TASK GOAL: The records below are to be retyped in full. Keep every word.

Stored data
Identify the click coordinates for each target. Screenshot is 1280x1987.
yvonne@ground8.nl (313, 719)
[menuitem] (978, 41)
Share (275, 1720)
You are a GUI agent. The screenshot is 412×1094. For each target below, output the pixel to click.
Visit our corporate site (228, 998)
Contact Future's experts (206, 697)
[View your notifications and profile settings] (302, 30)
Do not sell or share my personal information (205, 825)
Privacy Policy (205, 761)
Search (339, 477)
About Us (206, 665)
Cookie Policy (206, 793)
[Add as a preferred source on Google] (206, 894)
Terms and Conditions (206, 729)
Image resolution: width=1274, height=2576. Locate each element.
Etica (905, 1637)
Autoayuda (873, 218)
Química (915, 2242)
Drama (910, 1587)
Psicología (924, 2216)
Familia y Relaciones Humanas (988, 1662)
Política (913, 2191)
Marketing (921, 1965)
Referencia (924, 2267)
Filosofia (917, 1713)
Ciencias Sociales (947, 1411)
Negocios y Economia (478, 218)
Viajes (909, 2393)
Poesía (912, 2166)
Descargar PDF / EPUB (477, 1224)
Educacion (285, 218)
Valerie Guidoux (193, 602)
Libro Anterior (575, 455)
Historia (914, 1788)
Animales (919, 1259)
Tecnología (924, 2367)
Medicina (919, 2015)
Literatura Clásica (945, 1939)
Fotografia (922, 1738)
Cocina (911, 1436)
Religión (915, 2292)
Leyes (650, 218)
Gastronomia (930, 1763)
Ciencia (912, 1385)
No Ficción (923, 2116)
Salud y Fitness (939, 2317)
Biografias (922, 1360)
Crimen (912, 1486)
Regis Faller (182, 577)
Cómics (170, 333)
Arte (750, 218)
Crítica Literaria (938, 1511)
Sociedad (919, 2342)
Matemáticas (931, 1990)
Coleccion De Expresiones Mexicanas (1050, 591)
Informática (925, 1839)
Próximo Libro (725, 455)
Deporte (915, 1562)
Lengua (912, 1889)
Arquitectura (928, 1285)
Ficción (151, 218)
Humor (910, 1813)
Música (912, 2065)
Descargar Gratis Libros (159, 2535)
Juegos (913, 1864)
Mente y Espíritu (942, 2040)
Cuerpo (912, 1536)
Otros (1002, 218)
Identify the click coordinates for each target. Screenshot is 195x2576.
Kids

REPLY:
Identify the click coordinates for each target. Screenshot is 1280x1987.
yvonne@ground8.nl (313, 719)
[menuitem] (978, 41)
Share (275, 1720)
You are a GUI agent. The screenshot is 412×1094. For each target below, output the pixel to click.
Visit our corporate site (228, 998)
Contact Future's experts (206, 697)
[View your notifications and profile settings] (302, 30)
Do not sell or share my personal information (205, 825)
Privacy Policy (205, 761)
Search (339, 477)
About Us (206, 665)
Cookie Policy (206, 793)
[Add as a preferred source on Google] (206, 894)
Terms and Conditions (206, 729)
Image resolution: width=1274, height=2576. Locate each element.
Etica (905, 1637)
Autoayuda (873, 218)
Química (915, 2242)
Drama (910, 1587)
Psicología (924, 2216)
Familia y Relaciones Humanas (988, 1662)
Política (913, 2191)
Marketing (921, 1965)
Referencia (924, 2267)
Filosofia (917, 1713)
Ciencias Sociales (947, 1411)
Negocios y Economia (478, 218)
Viajes (909, 2393)
Poesía (912, 2166)
Descargar PDF / EPUB (477, 1224)
Educacion (285, 218)
Valerie Guidoux (193, 602)
Libro Anterior (575, 455)
Historia (914, 1788)
Animales (919, 1259)
Tecnología (924, 2367)
Medicina (919, 2015)
Literatura Clásica (945, 1939)
Fotografia (922, 1738)
Cocina (911, 1436)
Religión (915, 2292)
Leyes (650, 218)
Gastronomia (930, 1763)
Ciencia (912, 1385)
No Ficción (923, 2116)
Salud y Fitness (939, 2317)
Biografias (922, 1360)
Crimen (912, 1486)
Regis Faller (182, 577)
Cómics (170, 333)
Arte (750, 218)
Crítica Literaria (938, 1511)
Sociedad (919, 2342)
Matemáticas (931, 1990)
Coleccion De Expresiones Mexicanas (1050, 591)
Informática (925, 1839)
Próximo Libro (725, 455)
Deporte (915, 1562)
Lengua (912, 1889)
Arquitectura (928, 1285)
Ficción (151, 218)
Humor (910, 1813)
Música (912, 2065)
Descargar Gratis Libros (159, 2535)
Juegos (913, 1864)
Mente y Espíritu (942, 2040)
Cuerpo (912, 1536)
Otros (1002, 218)
Identify the click coordinates for each target. Screenshot is 195x2576.
Kids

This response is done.